- AIM OF THE EXERCISE: Leaving the pictures aside, transcribe the data below exactly.

- Stored dataset items:
———

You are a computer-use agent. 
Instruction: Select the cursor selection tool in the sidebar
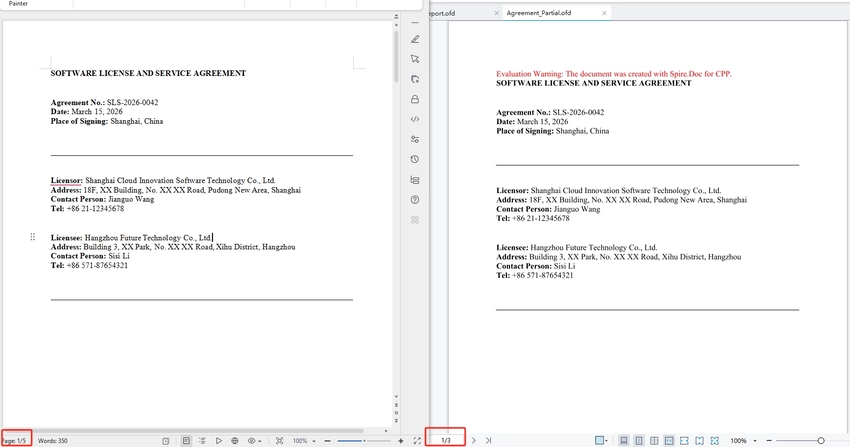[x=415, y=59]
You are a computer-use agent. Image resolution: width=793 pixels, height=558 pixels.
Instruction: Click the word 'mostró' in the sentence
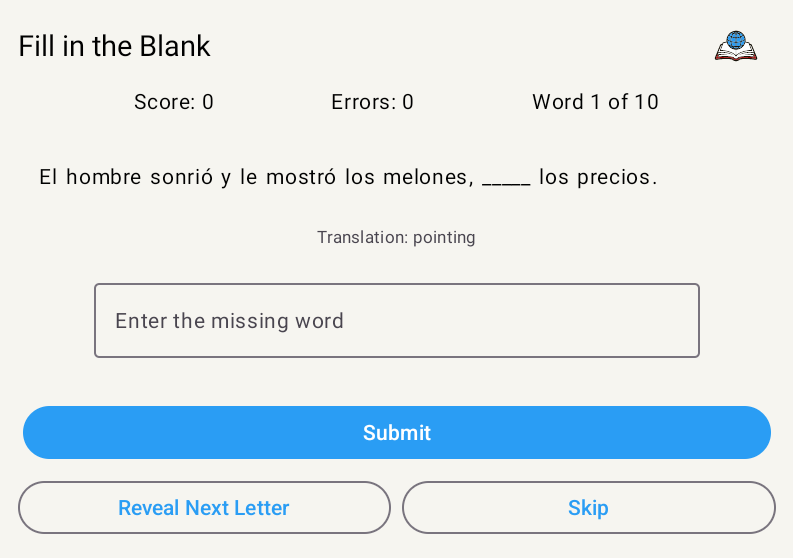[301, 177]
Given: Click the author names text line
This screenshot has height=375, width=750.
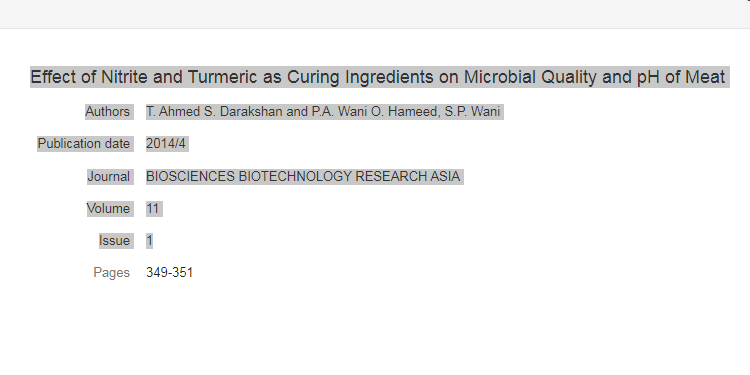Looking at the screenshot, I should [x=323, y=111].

———

- OUTPUT BELOW:
You are a computer-use agent. 
Instruction: Select the cursor selection tool in the sidebar
[x=415, y=59]
You are a computer-use agent. Image resolution: width=793 pixels, height=558 pixels.
Instruction: Click the word 'mostró' in the sentence
[301, 177]
Given: Click the author names text line
This screenshot has height=375, width=750.
Looking at the screenshot, I should [x=323, y=111].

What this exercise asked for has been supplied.